Extracted data entries:
* * *
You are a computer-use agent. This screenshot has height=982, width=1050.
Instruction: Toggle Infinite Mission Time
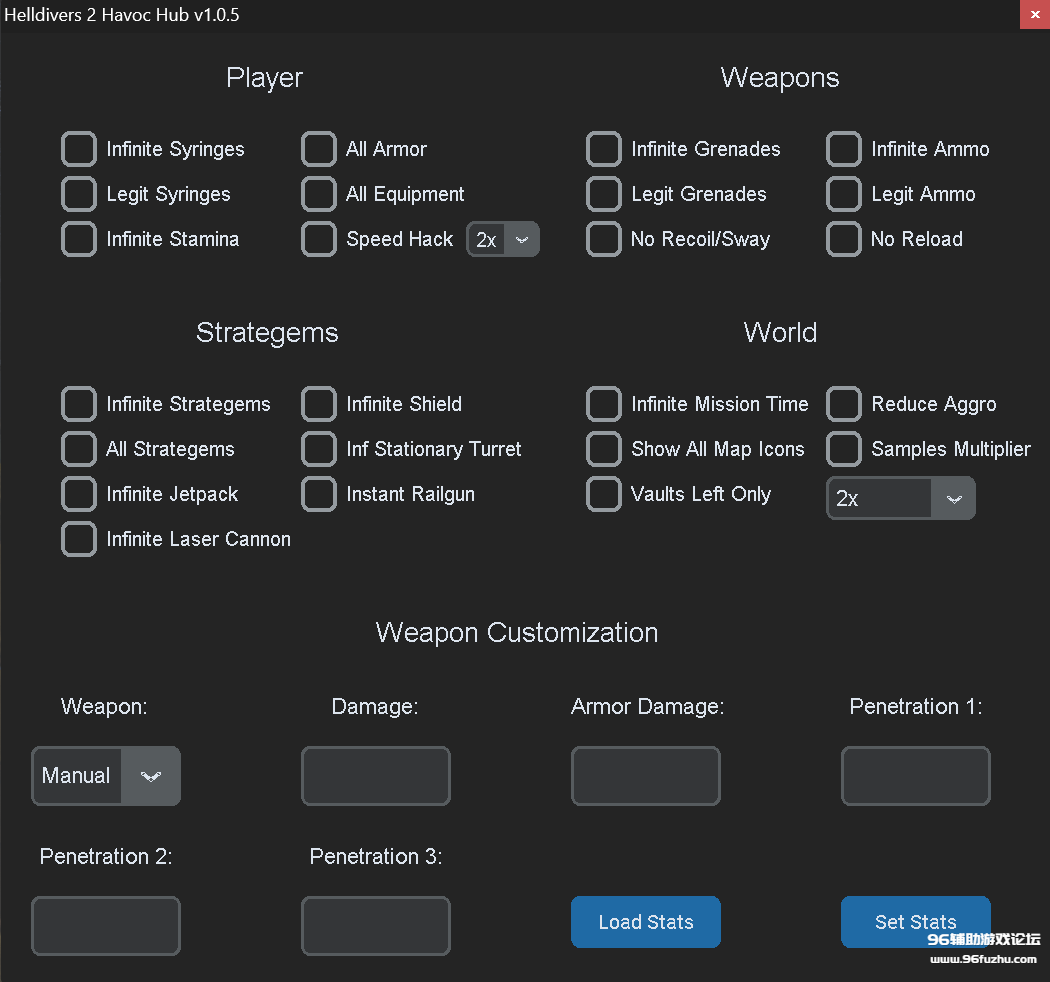coord(604,403)
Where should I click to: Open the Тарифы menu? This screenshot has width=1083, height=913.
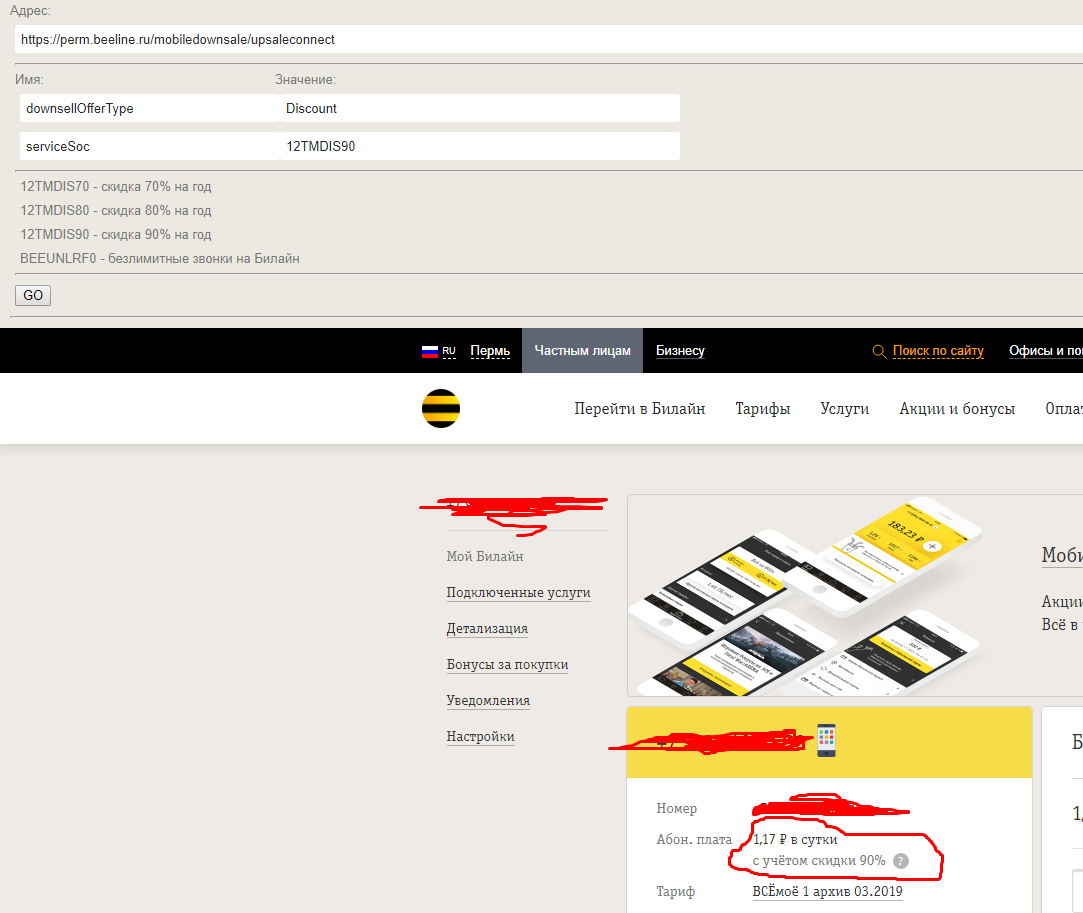coord(762,409)
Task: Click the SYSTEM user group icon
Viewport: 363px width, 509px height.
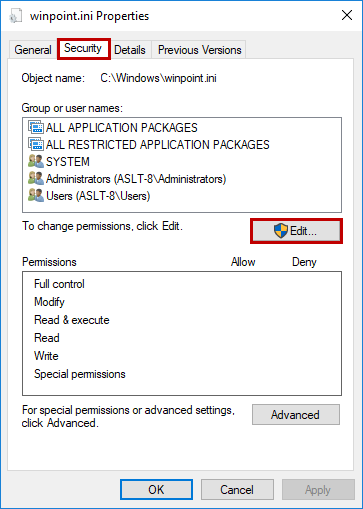Action: (x=36, y=161)
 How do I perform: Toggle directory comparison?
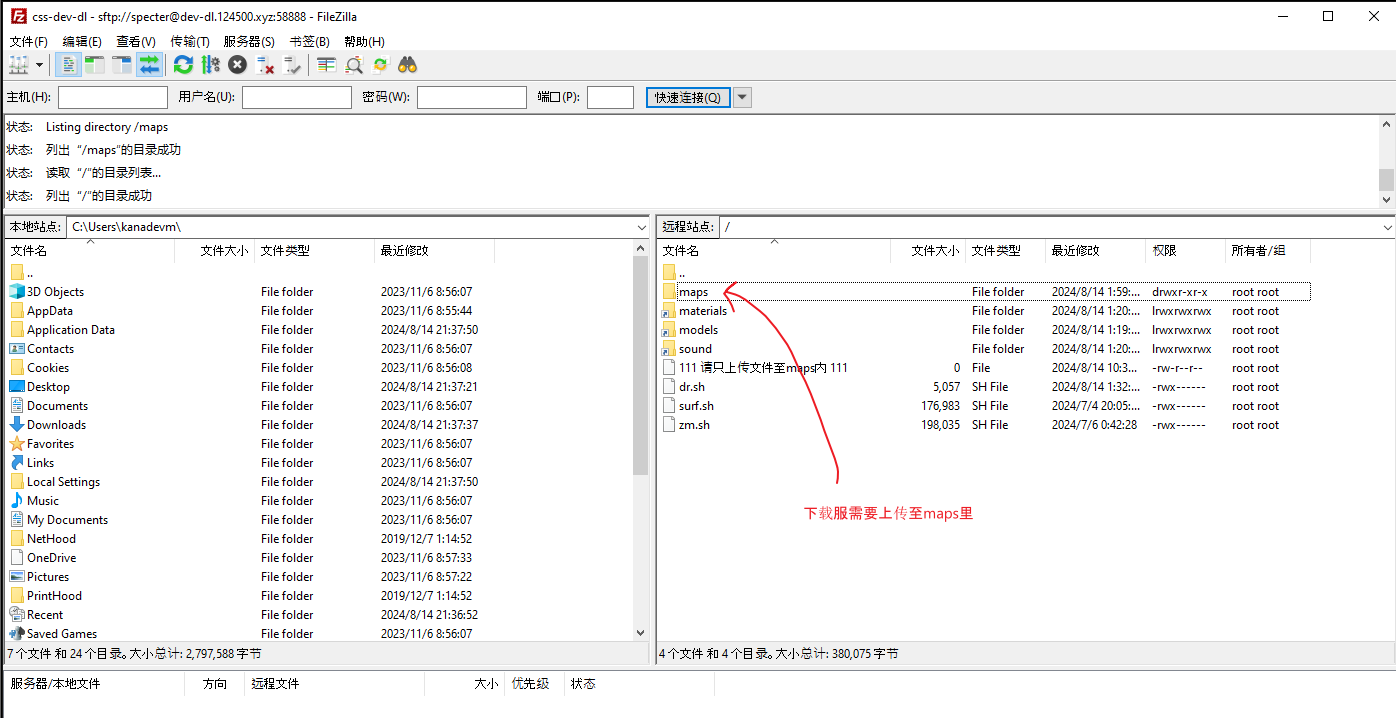354,65
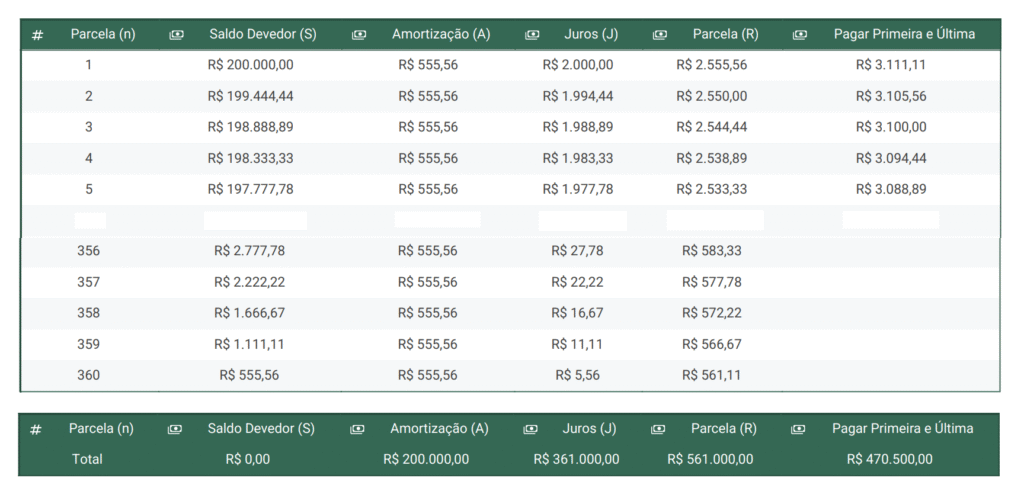Click the money icon beside Pagar Primeira e Última in main header
The height and width of the screenshot is (488, 1024).
click(799, 35)
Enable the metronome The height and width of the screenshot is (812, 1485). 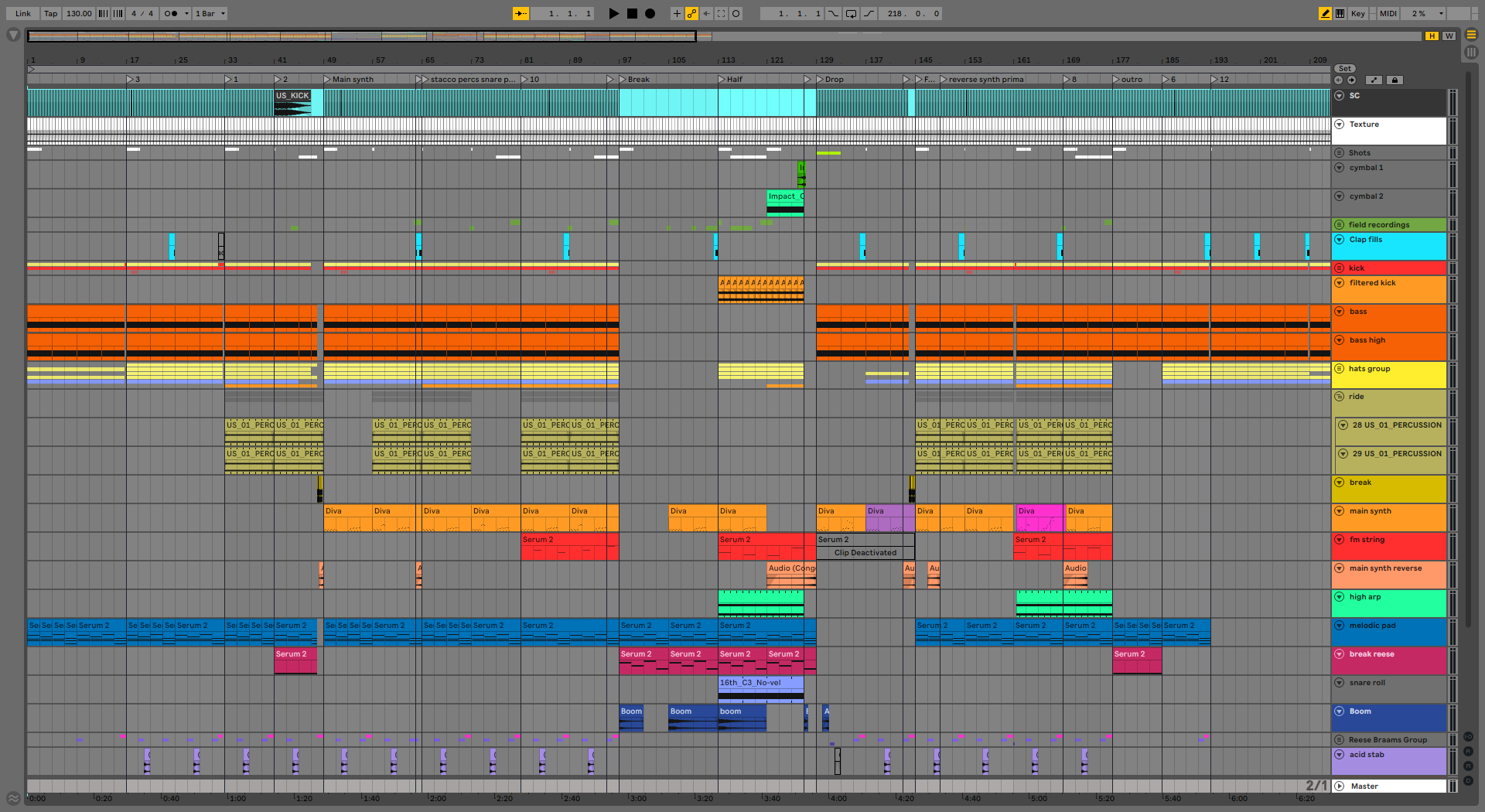pyautogui.click(x=171, y=13)
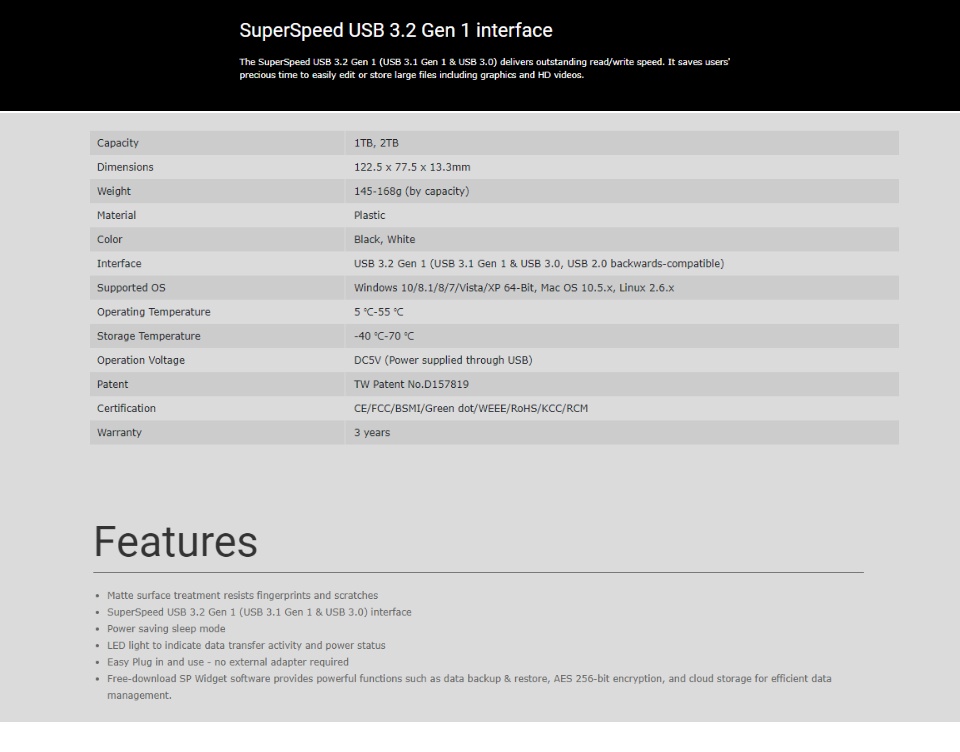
* * *
REQUIREMENT:
Leave out the pictures and repeat exactly the lines from the first line of the data through the line containing "Task: Click the SYSTEM user group icon". Add nothing else.

RESPONSE TO THE EXERCISE:
You are a computer-use agent. This screenshot has height=982, width=1050.
Instruction: Toggle Infinite Mission Time
coord(604,403)
Where should I click to: Open the Тарифы menu? This screenshot has width=1083, height=913.
coord(762,409)
Task: Click the SYSTEM user group icon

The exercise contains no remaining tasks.